Output, exactly as written, the lines of the data below from the one containing "Where should I click to: Close" to the end.

Stored items
──────────────────────────────

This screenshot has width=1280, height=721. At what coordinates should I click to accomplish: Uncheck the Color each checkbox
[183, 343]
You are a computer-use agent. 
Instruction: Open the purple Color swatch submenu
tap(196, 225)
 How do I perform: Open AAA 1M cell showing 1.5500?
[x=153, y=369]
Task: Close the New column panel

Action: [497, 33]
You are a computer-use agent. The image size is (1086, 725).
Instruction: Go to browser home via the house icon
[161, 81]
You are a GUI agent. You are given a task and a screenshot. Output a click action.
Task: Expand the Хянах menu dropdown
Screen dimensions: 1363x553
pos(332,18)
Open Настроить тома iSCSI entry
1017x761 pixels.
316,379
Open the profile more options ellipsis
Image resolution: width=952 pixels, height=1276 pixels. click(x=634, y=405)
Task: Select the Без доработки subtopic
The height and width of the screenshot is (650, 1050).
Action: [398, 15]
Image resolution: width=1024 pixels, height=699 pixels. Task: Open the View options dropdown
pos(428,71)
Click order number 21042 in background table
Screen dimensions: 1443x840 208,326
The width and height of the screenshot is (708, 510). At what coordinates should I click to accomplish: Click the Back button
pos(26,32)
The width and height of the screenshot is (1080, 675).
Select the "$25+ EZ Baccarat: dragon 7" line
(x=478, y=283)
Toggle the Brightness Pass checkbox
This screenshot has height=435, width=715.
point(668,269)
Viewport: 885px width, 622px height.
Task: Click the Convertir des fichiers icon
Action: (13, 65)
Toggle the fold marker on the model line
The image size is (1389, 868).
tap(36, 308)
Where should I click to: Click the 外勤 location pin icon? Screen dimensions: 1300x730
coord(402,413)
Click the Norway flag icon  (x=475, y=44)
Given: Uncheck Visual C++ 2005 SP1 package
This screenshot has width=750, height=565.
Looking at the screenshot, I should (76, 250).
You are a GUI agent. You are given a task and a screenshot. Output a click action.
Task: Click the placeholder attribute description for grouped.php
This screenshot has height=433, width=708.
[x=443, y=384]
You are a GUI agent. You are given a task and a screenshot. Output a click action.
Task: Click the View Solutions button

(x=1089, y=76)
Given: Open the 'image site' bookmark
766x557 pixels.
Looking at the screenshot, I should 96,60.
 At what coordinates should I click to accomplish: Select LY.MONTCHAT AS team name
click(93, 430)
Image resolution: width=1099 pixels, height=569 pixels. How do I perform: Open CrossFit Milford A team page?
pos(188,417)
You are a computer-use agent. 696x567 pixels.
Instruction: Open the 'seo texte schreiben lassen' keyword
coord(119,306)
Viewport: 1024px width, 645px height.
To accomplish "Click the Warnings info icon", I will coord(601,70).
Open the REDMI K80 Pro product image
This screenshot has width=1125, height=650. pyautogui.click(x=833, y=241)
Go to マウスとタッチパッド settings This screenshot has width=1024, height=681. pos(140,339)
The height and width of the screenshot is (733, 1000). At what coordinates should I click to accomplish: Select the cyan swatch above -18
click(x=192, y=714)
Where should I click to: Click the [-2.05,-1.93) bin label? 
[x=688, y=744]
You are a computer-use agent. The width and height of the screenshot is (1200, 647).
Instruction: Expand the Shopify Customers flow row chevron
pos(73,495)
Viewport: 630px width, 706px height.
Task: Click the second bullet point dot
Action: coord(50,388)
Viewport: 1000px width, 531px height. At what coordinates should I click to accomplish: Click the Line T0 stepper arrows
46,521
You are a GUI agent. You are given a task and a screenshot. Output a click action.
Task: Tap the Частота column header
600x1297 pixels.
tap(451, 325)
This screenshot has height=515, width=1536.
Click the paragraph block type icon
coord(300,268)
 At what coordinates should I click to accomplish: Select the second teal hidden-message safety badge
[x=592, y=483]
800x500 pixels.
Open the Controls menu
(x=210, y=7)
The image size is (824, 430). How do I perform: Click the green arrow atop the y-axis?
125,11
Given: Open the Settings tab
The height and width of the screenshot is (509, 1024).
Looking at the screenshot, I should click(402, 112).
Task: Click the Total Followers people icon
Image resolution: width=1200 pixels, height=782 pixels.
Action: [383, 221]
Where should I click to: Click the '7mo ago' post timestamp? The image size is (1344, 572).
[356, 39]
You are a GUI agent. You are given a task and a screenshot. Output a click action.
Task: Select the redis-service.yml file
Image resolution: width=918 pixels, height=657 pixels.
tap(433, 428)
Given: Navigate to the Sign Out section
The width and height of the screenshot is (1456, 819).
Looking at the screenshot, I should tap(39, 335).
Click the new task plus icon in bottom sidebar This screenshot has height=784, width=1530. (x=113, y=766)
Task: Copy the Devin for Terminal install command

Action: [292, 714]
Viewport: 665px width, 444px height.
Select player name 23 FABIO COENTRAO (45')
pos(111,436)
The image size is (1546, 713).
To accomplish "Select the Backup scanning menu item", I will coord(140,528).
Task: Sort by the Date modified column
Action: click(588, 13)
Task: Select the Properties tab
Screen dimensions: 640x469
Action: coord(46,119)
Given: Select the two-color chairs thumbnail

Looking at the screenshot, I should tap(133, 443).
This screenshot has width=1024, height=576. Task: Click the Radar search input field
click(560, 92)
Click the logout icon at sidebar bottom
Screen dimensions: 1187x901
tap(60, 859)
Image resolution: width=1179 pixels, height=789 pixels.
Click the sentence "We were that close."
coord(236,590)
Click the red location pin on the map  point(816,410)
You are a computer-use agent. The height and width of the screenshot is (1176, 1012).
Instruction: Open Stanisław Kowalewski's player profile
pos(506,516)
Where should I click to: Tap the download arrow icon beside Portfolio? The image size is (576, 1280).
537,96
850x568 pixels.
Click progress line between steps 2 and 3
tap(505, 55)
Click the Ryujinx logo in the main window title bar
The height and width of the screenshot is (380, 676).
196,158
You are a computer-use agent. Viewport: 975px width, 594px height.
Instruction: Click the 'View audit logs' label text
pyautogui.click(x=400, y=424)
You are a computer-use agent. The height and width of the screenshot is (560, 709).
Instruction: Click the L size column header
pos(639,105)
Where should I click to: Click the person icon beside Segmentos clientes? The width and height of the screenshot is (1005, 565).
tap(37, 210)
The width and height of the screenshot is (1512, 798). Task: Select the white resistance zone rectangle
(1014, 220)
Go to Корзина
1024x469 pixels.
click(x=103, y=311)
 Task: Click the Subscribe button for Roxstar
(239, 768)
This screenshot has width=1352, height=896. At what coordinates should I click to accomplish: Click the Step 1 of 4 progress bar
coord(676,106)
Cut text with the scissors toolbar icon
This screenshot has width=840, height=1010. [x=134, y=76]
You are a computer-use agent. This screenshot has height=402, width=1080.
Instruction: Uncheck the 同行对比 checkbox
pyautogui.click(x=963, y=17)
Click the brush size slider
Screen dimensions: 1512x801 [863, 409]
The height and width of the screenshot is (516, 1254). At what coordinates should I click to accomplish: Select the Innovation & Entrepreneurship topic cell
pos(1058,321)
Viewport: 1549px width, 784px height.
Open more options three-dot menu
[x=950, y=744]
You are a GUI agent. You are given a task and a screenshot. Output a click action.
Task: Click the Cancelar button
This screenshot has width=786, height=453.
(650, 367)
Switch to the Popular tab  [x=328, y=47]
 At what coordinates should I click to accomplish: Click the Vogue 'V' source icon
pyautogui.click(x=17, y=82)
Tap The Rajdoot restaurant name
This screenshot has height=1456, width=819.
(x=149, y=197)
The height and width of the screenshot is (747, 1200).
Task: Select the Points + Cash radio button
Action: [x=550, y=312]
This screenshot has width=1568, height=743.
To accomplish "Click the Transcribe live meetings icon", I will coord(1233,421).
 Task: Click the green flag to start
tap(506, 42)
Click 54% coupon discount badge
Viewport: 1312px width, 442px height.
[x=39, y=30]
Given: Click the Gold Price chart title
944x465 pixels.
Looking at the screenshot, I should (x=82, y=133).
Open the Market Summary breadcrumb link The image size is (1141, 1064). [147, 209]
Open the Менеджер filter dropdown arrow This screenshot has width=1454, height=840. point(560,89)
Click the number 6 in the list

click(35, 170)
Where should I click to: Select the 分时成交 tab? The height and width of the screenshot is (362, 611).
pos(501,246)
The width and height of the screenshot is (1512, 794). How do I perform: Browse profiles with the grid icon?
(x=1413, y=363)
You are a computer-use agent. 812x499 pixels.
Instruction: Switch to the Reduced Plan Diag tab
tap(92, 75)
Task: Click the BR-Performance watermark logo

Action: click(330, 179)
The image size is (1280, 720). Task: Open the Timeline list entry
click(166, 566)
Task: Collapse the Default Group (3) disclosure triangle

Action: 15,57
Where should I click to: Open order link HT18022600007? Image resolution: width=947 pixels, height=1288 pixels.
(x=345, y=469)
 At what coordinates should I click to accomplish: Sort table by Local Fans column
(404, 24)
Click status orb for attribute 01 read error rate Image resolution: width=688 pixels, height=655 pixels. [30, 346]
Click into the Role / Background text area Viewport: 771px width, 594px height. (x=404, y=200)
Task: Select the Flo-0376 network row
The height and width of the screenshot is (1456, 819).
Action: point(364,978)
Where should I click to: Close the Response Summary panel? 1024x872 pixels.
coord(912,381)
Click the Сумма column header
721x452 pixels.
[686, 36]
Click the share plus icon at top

──────────────────────────────

* **Written response**:
Where should I click to: Close the Response Summary panel? 1024x872 pixels.
coord(912,381)
Click the Сумма column header
721x452 pixels.
[686, 36]
Click the share plus icon at top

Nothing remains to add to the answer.